What the task requires: Reproduce word for word the lines below, from the line containing "You are a computer-use agent." through the last line, both included. Leave the pictures out of your answer.

Provided data:
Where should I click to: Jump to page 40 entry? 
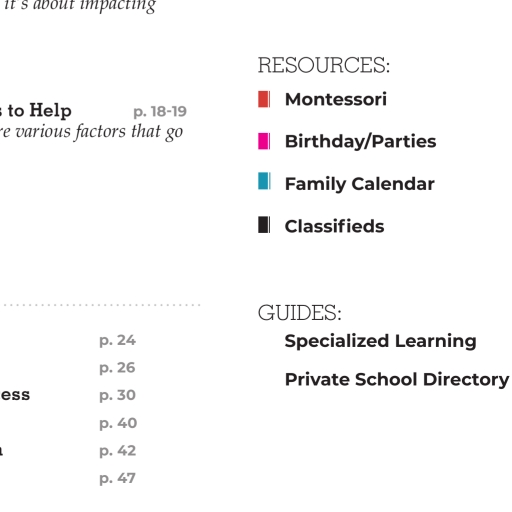(118, 424)
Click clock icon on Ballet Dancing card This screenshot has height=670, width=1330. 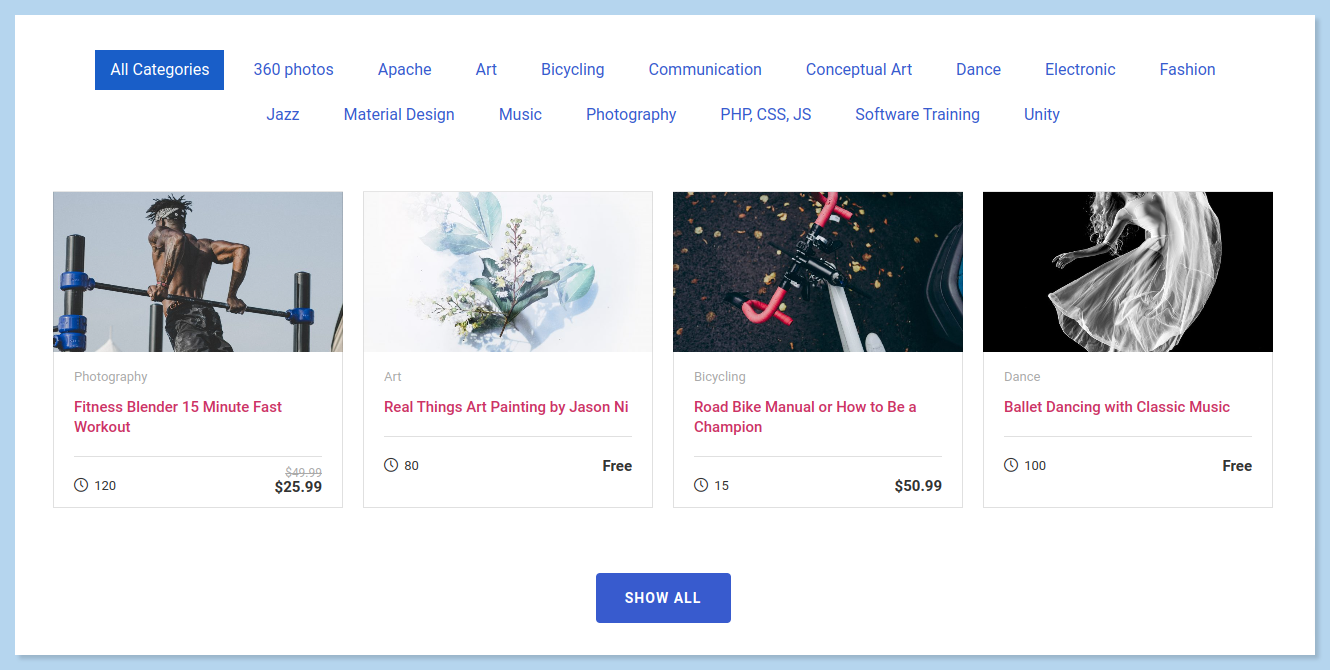coord(1011,465)
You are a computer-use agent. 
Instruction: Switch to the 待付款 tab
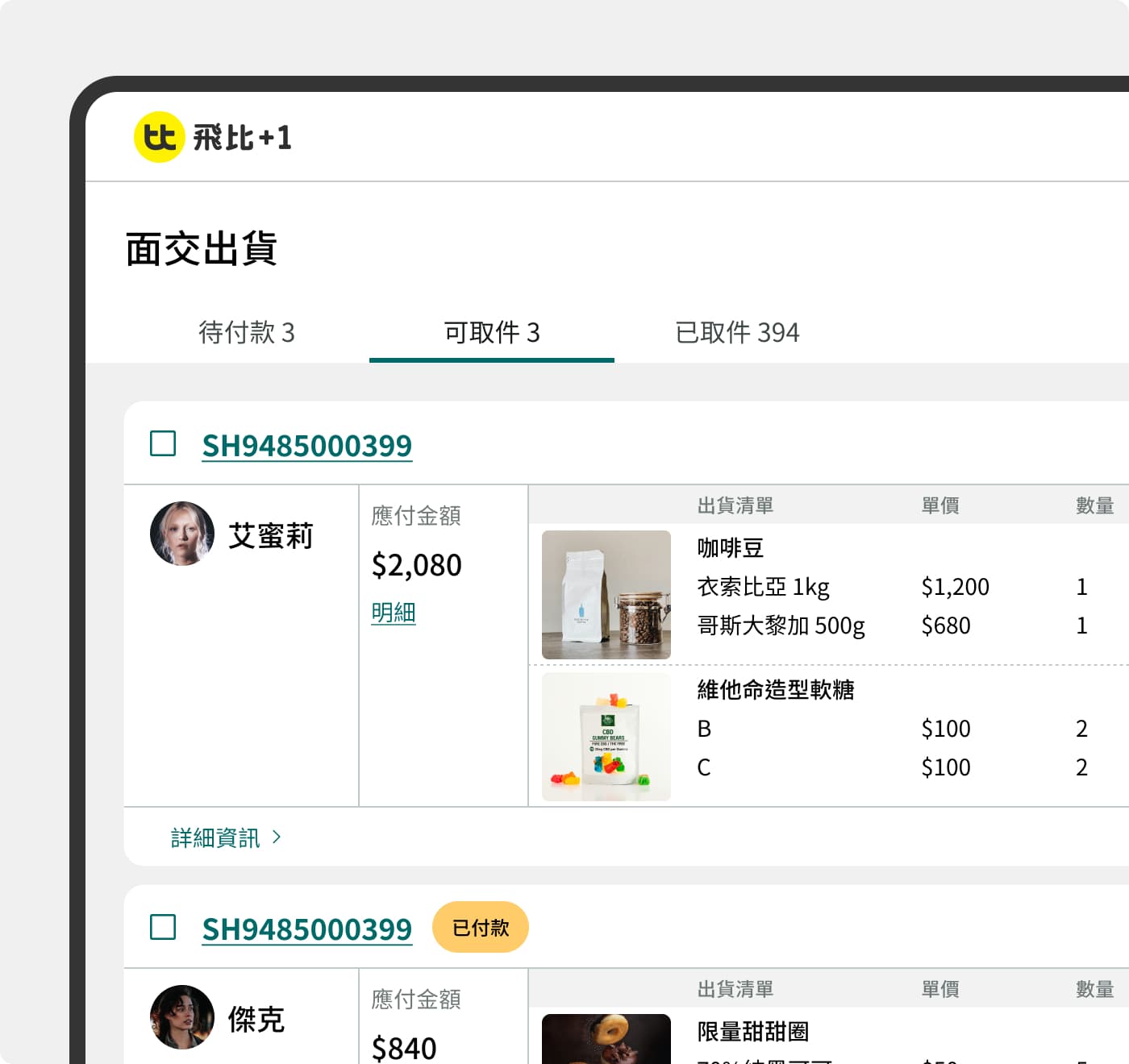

The response:
You are a computer-use agent. 
Instruction: Switch to the 待付款 tab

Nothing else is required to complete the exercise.